In QlikView if you introduced section access and invoked OMIT fields (a list of fields which the user should not have visability of) any charts which contained omitted fields would still show up, just without the fields in question.  In Qlik Sense the chart will fail and display an ‘incomplete’ visualisation error.  Essentially, Sense has looked for the field and hasn’t found it because it has been omitted so it cannot render the chart.

Some possible workarounds: !

  1. Wait for Qlik to resolve the issue – show/hide columns has been mentioned as a roadmap item before but there can be no guarantees when/if this will find its way into the product.
  2. Use IF or Pick functions to create dynamic columns – after loading your section access tables load a new table for front end/UI consumption containing UserName and a flag to indicate if they should have fields hidden.  In the following example I arranged groups of users who had the same list of fields to be omitted into groups called OMITGROUP.  Create a variable in the UI to return the username=textbetween(OSUser(),’=’,’;’) & ‘\’ &upper(SubField(OSUser(),’=’,3)) and call it vUser.  Then create another variable to work out which ommission group they belong to  =only({<SA_USERID={‘$(vUser)’}>}SA_OMITGROUP) and call it vUserOmit.  You can then reference this variable in your chart or table =if(isnull(vUserOMIT),FieldToShow/Hide,Null()).  In this example the formula will hide the data in this field if the user belongs to any omission group but show it if they don’t belong to any omission group.  The drawback with this solution is the addition calculation time the above calculations add – best to test any impact on CPU.
  3. Split into 2 appsI’m not a fan of this approach but you could decide to create a non-sensitve data app and a sensitive data app and control who can access them via the QMC.  The reason I’m not a fan is the duplication of effort it takes to implement any changes to the apps.
  4. Put the sensitive fields into a separate table and show it alongside the original this could work if you ensure you have the same key field in both tables (e.g. customer ID), they are both sorted the same and there are no fields that cause duplication in one table but not the other.  That way your total number of rows will match up.  This wil work will when filtering for a particular result but will be a nightmare when scrolling through one table and not seeing the other move.  It would also prove problematic if you needed to export to excel (you’d need to run a vlookup to join the data back together).
  5. Use/build an extension with show/hide columns as a feature – if you or your client are happy to use extensions there are some out there with show/hide columns but you might still need to write in the formulas from solution #2 as your show/hide conditions.  Qlik Branch is the best port of call for looking at existing extensions.
  6. Use show/hide containers to house a version containing the sensitive fields and version without themThis is one example.  You could use a similar forula to that in solution #2 to determine which table they should see.
3 Replies
SA_VO
Contributor II
Contributor II

Hi Michael,

Thank you for the explanation, the second workaround you described works like a charm for 'simple' dimensions.
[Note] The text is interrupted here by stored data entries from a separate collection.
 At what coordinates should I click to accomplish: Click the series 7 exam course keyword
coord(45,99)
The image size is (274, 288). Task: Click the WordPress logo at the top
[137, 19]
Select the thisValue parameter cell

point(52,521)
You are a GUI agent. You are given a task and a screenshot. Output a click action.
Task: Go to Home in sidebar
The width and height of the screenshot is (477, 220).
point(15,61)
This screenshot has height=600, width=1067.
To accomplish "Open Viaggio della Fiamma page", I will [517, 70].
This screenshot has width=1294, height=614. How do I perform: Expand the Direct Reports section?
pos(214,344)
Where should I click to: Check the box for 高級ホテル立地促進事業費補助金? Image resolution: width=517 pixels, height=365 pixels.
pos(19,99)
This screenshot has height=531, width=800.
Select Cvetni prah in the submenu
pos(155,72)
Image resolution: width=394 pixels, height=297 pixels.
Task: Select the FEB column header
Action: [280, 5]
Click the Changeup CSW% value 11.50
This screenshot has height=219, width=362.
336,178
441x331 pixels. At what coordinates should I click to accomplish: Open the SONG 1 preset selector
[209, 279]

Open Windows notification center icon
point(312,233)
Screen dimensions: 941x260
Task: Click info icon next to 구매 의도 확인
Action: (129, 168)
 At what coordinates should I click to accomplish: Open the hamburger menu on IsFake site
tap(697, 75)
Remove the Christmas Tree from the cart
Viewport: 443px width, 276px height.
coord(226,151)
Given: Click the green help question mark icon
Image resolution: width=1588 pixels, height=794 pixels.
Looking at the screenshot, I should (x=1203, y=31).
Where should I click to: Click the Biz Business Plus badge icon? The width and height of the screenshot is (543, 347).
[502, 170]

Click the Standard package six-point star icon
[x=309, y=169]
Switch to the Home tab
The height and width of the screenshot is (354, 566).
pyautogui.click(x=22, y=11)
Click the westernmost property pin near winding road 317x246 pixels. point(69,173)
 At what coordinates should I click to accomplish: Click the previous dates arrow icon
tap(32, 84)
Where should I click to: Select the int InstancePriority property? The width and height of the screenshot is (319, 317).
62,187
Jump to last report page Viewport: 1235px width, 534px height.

I have an issue for calculated dimensions, where there I am already using aggregation, there the  =if(isnull(vUserOMIT),FieldToShow/Hide,Null()) has been difficult to implement.

Do you have a suggestion for a workaround for more complex dimensions? Is it possible to plug the vUserOMIT variable into the "Show column if" field?

SA_VO
Contributor II
Contributor II

Here answering my own questions: measures <> dimensions and measures, unlike dimensions, do not seem to 'crash' once the field gets omitted, the worst is that you will get NULL values or for some aggregations you might get some 0s. 
Michael's solutions works swell for the actual dimensions.

SA_VO
Contributor II
Contributor II

Piggy-backing on this thread again. For some reason, using the formula  =if(isnull(vUserOMIT),FieldToShow/Hide,Null()) does not work in one of my dashboards. I have found an easy workaround by using not(isnull(vUserOmit))  in the "show column if"  field.